[Excerpted data — start]

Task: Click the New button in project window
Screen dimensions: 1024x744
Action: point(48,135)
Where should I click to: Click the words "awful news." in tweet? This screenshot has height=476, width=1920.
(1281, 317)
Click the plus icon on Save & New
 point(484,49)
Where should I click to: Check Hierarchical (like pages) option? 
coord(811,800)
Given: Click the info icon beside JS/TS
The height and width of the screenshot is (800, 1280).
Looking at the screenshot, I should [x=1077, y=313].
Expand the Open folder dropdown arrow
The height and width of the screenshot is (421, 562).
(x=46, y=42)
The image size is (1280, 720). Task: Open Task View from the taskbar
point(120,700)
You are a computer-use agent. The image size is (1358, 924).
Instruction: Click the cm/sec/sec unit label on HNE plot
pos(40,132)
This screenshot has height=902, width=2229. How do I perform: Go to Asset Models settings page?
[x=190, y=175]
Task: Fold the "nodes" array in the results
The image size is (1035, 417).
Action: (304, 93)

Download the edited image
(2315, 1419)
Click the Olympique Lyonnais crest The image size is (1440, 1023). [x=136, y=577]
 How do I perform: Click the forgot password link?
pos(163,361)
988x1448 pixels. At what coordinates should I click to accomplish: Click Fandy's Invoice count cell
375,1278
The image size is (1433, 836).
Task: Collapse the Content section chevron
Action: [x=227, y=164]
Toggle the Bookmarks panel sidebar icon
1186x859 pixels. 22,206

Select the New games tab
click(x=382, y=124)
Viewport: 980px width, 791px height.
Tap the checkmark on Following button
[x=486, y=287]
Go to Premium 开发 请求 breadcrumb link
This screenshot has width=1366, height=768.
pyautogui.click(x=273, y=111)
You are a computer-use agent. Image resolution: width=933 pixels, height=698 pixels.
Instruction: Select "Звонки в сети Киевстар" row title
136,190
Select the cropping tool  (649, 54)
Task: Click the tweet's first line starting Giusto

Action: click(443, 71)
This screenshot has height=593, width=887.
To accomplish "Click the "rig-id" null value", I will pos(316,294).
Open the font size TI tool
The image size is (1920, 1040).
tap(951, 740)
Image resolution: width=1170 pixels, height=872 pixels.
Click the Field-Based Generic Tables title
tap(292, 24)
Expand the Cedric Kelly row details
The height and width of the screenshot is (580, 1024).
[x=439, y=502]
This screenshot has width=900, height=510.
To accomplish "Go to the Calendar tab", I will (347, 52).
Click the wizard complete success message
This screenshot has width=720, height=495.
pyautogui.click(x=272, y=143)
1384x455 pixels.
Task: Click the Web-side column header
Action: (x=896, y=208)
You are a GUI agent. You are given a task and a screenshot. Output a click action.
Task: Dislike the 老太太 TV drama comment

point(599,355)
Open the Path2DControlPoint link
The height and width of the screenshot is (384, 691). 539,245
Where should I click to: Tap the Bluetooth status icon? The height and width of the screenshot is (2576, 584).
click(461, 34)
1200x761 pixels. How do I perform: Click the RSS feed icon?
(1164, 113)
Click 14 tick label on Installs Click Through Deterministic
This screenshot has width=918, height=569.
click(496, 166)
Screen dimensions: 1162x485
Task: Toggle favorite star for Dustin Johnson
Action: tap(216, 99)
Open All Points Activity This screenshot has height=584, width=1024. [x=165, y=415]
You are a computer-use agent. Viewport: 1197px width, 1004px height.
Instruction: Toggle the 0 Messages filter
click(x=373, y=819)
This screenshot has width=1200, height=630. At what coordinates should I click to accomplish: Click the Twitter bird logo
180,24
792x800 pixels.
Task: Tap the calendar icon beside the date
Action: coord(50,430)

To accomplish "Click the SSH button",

[Excerpted data — finish]

What you are asked to do – Return only the number of lines in the entries that contain the string "agent".

Reply to the task – 4